Set of tasks:
- 1) Do the following statements agree with the passage on PRA and FCA insurance regulation? Answer yes or no for each, quoting the words of the passage that decide it.
(a) The FCA is the lead regulator for Lloyd's as a whole.
(b) Firms that wish to effect or carry out contracts of insurance apply to the PRA for authorization.
(c) For conduct of business matters that raise no affordability issues, the PRA decides the outcome on the basis of fairness.
- 2) From the passage on PRA and FCA insurance regulation, copy everything from "The PRA meanwhile" down to "reconcile their concerns.".
- 3) Answer these questions using the passage on PRA and FCA insurance regulation:
(a) Which committee heavily criticized the lack of thought given to Lloyd's in the Government's original consultation paper?
(b) Into which schedule of FSMA were the four sets of threshold conditions inserted?
(c) Under which section is the PRA granted the power to direct the FCA not to exercise its regulatory powers?

Document section:
--- begin ---
The PRA meanwhile will consider whether actions proposed by the insurer are affordable. Insurers are expected to establish and maintain adequate financial resources in respect of both guaranteed and discretionary payments to with-profits policyholders. The PRA is granted a significant power, under section 3J, which allows it to direct the FCA not to exercise its regulatory powers (or not to exercise them in a specified manner) if the regulators cannot reconcile their concerns.
The MoU also details how with-profits regulation will operate in practice. Both regulators have rule-making powers in their respective areas of competence. In cases where the PRA has no affordability concerns (or other concerns in line with its objectives), firms can expect to deal with the FCA. For conduct of business matters that do not trigger affordability issues, the PRA will have no role and the FCA will determine the outcome on the basis of fairness. The Conduct of Business Sourcebook (COBS) 20 has been divided between the regulators accordingly.
In the Government's original consultation paper, the Society of Lloyd's was hardly mentioned and Lord Myners described the consideration given to the regulation of Lloyd's as an "afterthought". This lack of thought was heavily criticised by the Treasury Select Committee in Financial Regulation: a preliminary consideration of the Government's proposals, in which it was argued that Lloyd's merited greater focus than the consultation provided.
During the legislative process, however, specific provisions were made for the regulation of Lloyd’s. The PRA is the lead regulator for Lloyd's as a whole, with the FCA taking the role of regulating member's agents and brokers. The Society of Lloyd's and Lloyd's managing agents are dual-regulated firms with the PRA responsible for prudential regulation and the FCA responsible for conduct. The FCA is tasked with the oversight of market conduct and consumer protection.
The division of responsibility largely follows the division of interests in relation to insurance business or activities but also has regard to the unique nature of Lloyd's, including the way it operates as a specialist financial market and the distinctive roles played by certain participants in the market.
Firms must apply to the PRA for authorisation if they wish to effect or carry out contracts of insurance. The PRA will administer the application and be responsible for granting authorisation. Authorisation to carry out regulated activities will not be granted unless both the PRA and the FCA are satisfied that it should be. Before granting authorisation, the PRA will assess whether the firm satisfies the relevant statutory threshold conditions.
Under the new regulatory structure, each regulator will be responsible for different sets of threshold conditions. The Financial Services and Markets Act 2000 (Threshold Conditions) Order was amended so that four sets of threshold conditions were inserted into Schedule 6 of FSMA: Part 1B, 1C, 1D an 1E. The result is that dual-regulated firms will have to comply with two sets of threshold conditions: Part 1C that deals with FCA-specific conditions for firms authorised by the PRA and subject to dual-regulation, and Part 1D which covers PRA-specific conditions for insurance firms. Part 1B covers threshold conditions for firms authorised and regulated by the FCA only (i.e. insurance intermediaries).
--- end ---
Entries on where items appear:
--- begin ---
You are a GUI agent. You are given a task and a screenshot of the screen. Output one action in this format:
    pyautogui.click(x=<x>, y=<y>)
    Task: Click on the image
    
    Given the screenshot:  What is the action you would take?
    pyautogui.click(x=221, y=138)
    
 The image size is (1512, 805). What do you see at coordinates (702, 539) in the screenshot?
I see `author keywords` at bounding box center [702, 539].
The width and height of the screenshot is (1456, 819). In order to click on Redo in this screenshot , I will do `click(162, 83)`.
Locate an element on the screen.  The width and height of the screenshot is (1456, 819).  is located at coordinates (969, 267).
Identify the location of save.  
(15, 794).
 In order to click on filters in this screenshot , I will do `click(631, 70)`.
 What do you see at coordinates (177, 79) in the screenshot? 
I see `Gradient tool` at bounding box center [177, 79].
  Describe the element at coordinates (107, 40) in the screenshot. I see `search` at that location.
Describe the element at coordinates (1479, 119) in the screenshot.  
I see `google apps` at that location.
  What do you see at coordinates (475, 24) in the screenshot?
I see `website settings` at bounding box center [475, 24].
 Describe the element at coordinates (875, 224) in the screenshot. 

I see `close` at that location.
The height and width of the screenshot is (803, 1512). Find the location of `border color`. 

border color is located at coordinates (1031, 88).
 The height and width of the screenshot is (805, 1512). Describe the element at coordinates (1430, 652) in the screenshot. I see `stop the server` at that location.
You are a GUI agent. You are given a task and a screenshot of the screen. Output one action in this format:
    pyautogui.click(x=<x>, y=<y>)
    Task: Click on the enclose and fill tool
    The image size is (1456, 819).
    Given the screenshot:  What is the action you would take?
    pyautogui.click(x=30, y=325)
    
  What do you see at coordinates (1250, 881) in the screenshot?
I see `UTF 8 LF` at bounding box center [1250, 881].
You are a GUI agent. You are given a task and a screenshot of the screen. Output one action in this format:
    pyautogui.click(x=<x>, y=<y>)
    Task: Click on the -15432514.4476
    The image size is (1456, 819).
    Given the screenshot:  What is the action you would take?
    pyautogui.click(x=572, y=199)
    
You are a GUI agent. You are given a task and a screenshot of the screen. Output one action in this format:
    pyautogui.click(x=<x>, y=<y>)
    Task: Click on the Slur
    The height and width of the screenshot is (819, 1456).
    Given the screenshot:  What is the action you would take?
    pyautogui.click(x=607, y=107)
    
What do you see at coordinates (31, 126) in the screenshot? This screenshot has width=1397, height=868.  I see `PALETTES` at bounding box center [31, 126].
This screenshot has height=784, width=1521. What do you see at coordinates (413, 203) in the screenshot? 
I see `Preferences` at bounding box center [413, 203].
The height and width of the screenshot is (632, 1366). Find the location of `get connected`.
--- end ---
Responses by task:
- 1)
(a) No: "The PRA is the lead regulator for Lloyd's as a whole"
(b) Yes: "Firms must apply to the PRA for authorisation if they wish to effect or carry out contracts of insurance."
(c) No: "the PRA will have no role and the FCA will determine the outcome on the basis of fairness"

- 2)
The PRA meanwhile will consider whether actions proposed by the insurer are affordable. Insurers are expected to establish and maintain adequate financial resources in respect of both guaranteed and discretionary payments to with-profits policyholders. The PRA is granted a significant power, under section 3J, which allows it to direct the FCA not to exercise its regulatory powers (or not to exercise them in a specified manner) if the regulators cannot reconcile their concerns.

- 3)
(a) The Treasury Select Committee
(b) Schedule 6
(c) Section 3J